Saved data entries:
↓↓↓

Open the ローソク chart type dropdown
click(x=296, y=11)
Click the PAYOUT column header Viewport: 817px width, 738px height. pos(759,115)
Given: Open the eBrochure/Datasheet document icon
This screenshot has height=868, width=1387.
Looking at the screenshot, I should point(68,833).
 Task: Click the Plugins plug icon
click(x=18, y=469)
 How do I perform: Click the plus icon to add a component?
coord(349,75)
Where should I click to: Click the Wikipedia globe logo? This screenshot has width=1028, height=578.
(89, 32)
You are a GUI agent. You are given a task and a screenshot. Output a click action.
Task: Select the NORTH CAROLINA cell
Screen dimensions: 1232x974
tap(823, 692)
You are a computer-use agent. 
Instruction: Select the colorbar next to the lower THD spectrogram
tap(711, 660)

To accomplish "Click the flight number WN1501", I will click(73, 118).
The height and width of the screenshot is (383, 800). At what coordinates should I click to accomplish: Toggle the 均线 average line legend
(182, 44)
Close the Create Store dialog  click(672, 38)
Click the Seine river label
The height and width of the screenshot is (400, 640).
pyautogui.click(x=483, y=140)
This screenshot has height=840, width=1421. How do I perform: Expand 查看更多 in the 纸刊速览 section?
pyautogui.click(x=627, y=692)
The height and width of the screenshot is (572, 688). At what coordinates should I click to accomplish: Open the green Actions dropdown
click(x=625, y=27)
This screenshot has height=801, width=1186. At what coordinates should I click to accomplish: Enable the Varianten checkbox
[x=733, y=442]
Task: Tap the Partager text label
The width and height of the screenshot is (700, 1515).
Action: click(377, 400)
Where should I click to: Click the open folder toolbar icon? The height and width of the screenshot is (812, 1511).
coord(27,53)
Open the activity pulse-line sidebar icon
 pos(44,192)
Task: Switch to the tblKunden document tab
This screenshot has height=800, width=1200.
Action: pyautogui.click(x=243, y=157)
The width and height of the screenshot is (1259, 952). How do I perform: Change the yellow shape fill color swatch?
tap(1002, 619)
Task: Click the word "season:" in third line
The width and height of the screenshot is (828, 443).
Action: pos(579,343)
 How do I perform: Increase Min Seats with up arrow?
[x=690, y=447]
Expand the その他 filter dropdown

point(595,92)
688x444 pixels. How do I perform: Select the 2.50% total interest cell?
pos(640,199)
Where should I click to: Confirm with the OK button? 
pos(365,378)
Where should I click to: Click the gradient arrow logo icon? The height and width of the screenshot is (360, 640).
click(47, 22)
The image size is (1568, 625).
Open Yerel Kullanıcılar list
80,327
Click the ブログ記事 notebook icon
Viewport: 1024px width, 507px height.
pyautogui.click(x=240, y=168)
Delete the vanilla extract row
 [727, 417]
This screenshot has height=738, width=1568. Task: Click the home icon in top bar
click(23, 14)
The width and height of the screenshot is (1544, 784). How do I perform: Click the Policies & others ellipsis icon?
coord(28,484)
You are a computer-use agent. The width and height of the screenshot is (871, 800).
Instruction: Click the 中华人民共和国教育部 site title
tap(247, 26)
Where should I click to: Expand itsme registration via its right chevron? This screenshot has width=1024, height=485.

↑↑↑

Work order: Starting from the records above, copy each line where the string "label" is found.

Output:
Click the Seine river label
Task: Tap the Partager text label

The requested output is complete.